_Challenge A_. Rewrite the records beginning at the line that has "Click the Malwarebytes logo" and ending after the line that has "tap(130, 297)", swapping "logo" for "icon" and keeping everything else the same.

_Provided text_.
start

When mainstream media journalists all start singing from the same hymn sheet, using literally the same scripts, your bullshit detectors should flip right into the red.

Ditto, politicians.

So, when both journalists and politicians (not to mention their bureaucratic lackeys) around the Western world are all suddenly parroting the same talking point — “the biggest threat is the far right!” — you better believe there’s something happening here. And what it is, is exactly clear: lies and propaganda.

This isn’t, of course, to say that the far right — the real far right, not the media-political class’ imaginary “far right”, which is everyone slightly to the right of Engels and Marx — isn’t any kind of threat. There are indeed some nutters bent on mayhem out there. A small number of them actually commit acts of extreme violence that deserve nothing but condemnation.

But it wasn’t the far right who staged hundreds of violent riots across America last summer. It wasn’t the far right who recently attempted to assassinate a US Supreme Court justice. It also wasn’t the far right who rioted, burned and bombed their way across Sweden. The far-right isn’t responsible for some 70% of global terrorism. In the last 30 years of terror incidents in Australia, just one perpetrator was right-wing.

Yet, that’s not what the powers that be want you to believe.

end

_Input data_.
start

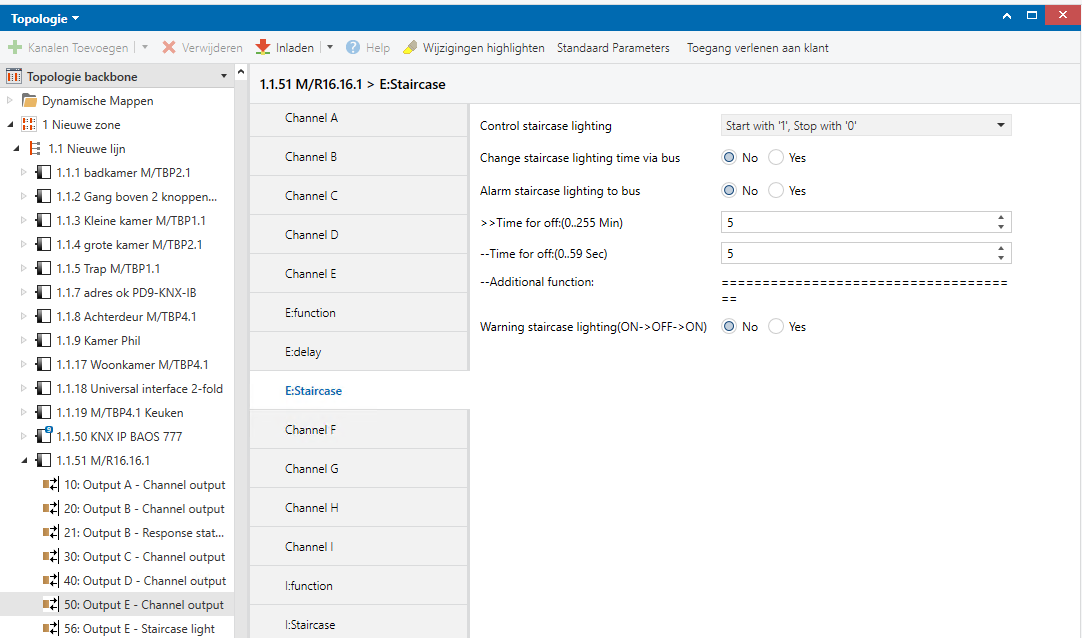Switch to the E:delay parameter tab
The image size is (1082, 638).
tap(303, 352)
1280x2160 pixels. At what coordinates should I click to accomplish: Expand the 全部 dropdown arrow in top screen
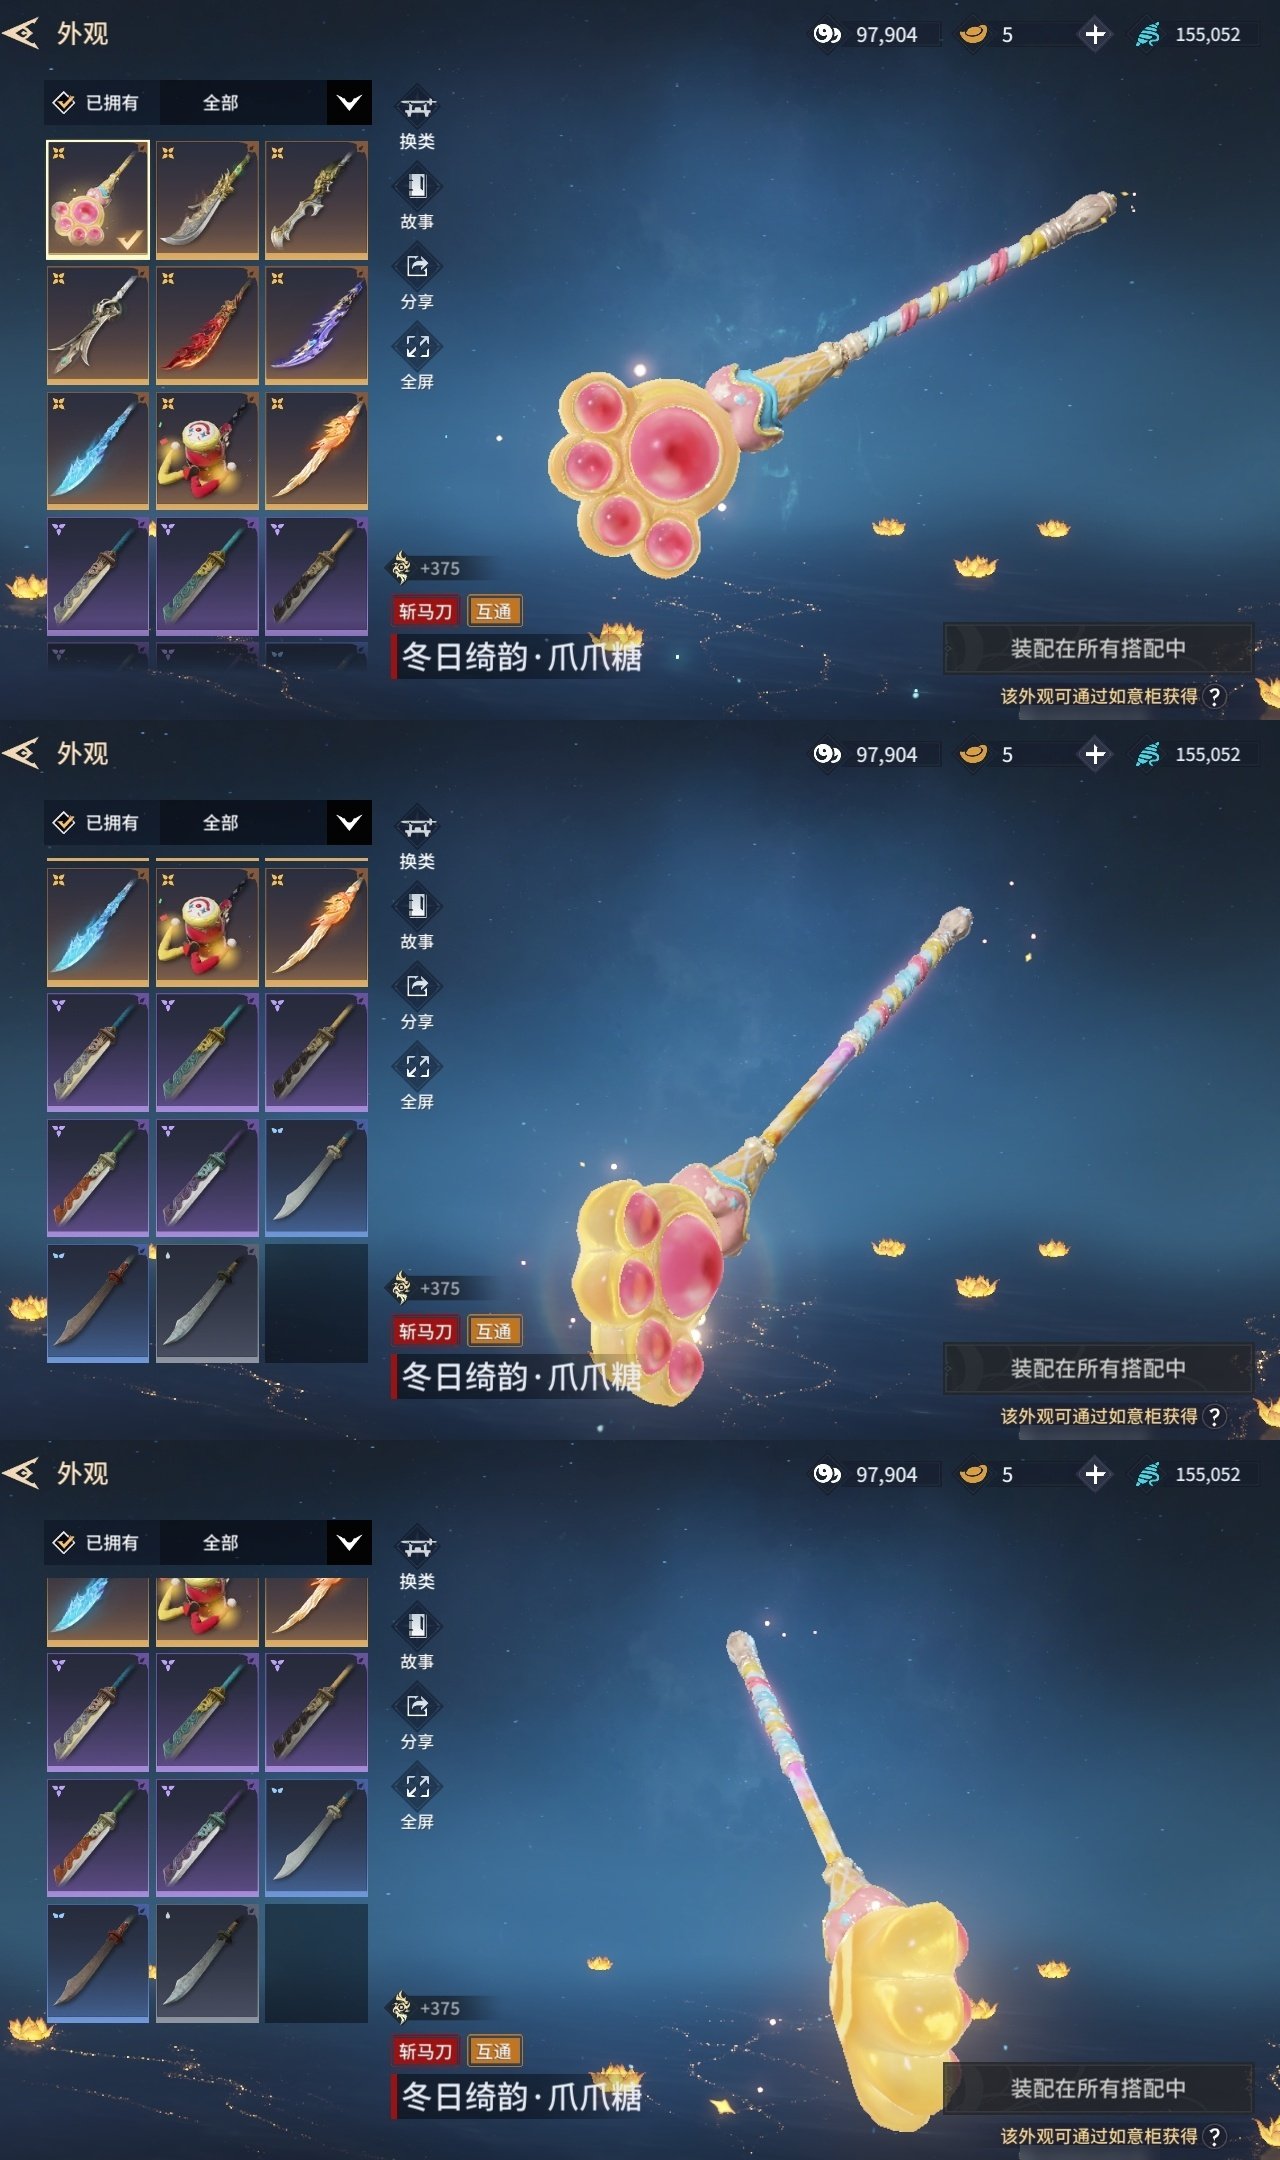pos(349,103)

end
start

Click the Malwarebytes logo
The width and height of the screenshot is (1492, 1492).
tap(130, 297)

end
start

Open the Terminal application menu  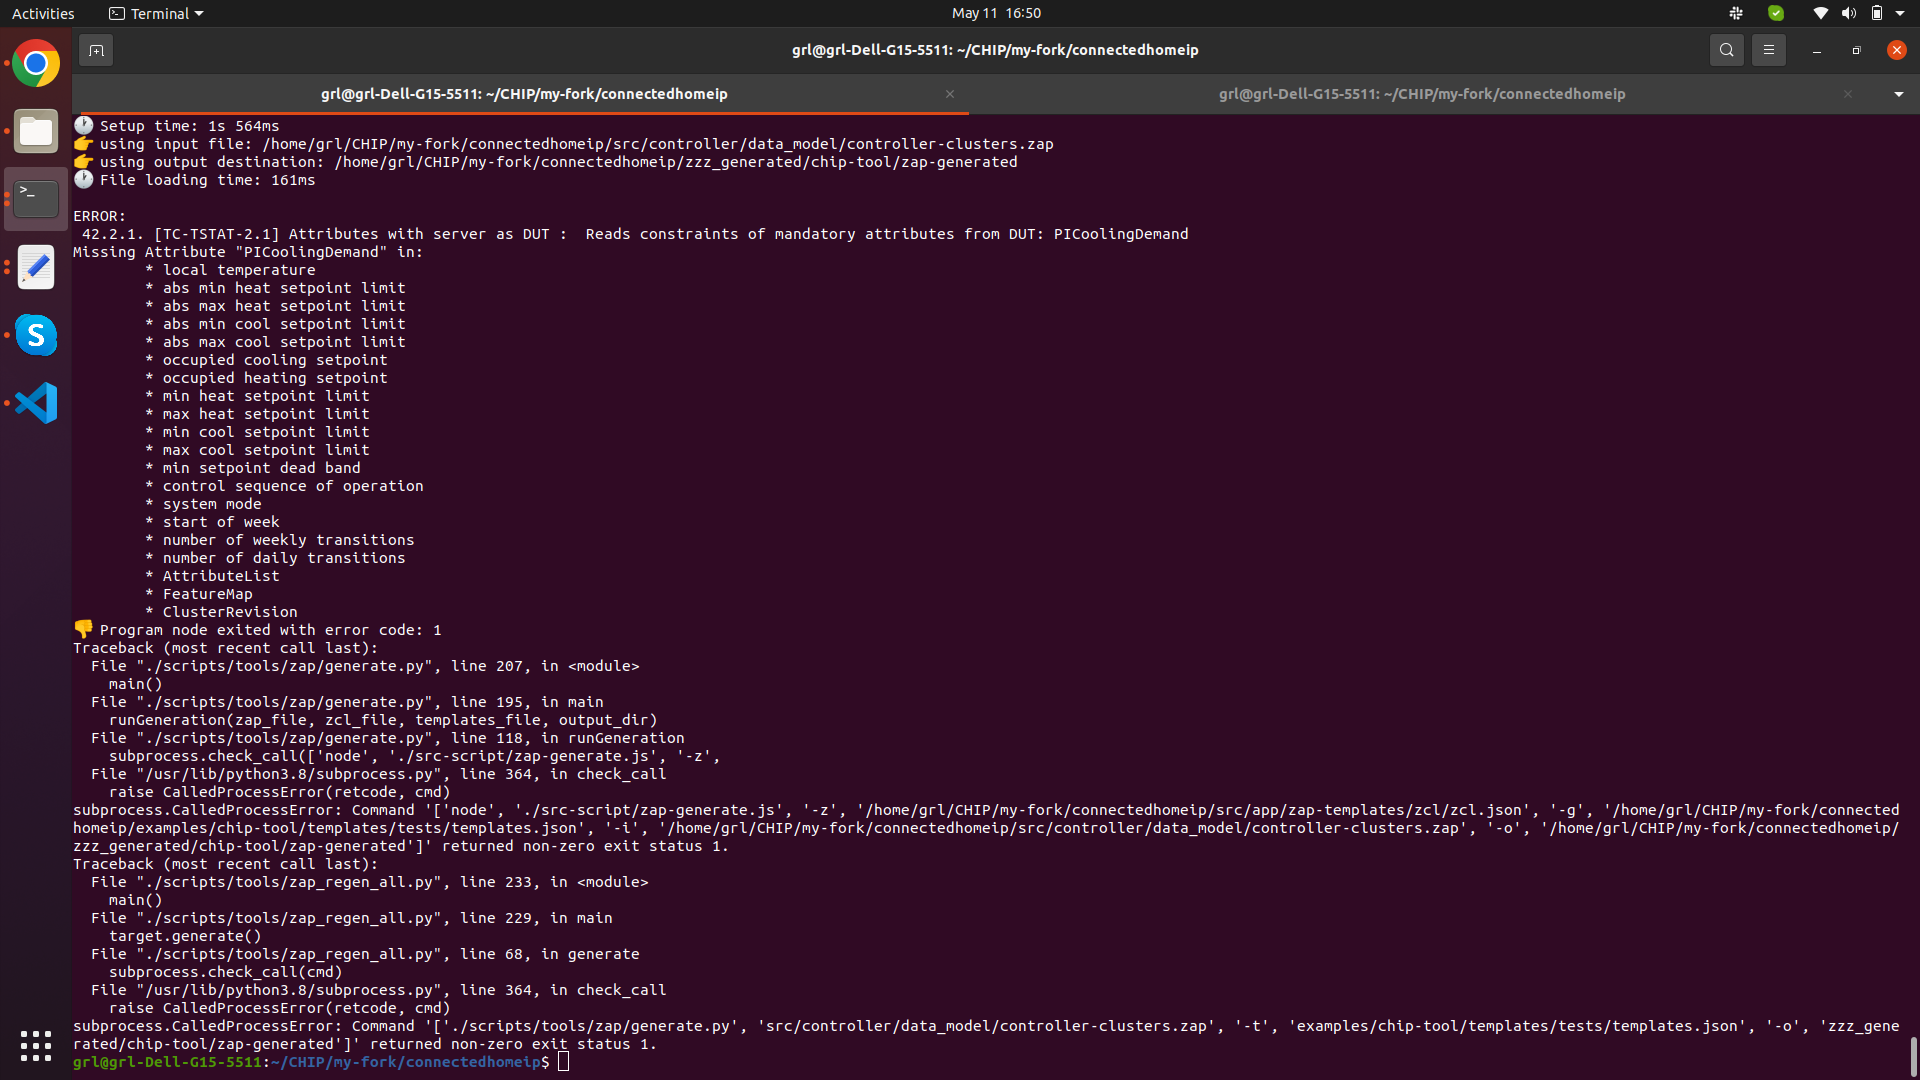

end

_Challenge B_. Reproduce the passage of the commentary on the far right that begins at the words "So, when both" and stops after "nothing but condemnation.".

_Correct output A_.
Click the Malwarebytes icon
The width and height of the screenshot is (1492, 1492).
tap(130, 297)

_Correct output B_.
So, when both journalists and politicians (not to mention their bureaucratic lackeys) around the Western world are all suddenly parroting the same talking point — “the biggest threat is the far right!” — you better believe there’s something happening here. And what it is, is exactly clear: lies and propaganda.

This isn’t, of course, to say that the far right — the real far right, not the media-political class’ imaginary “far right”, which is everyone slightly to the right of Engels and Marx — isn’t any kind of threat. There are indeed some nutters bent on mayhem out there. A small number of them actually commit acts of extreme violence that deserve nothing but condemnation.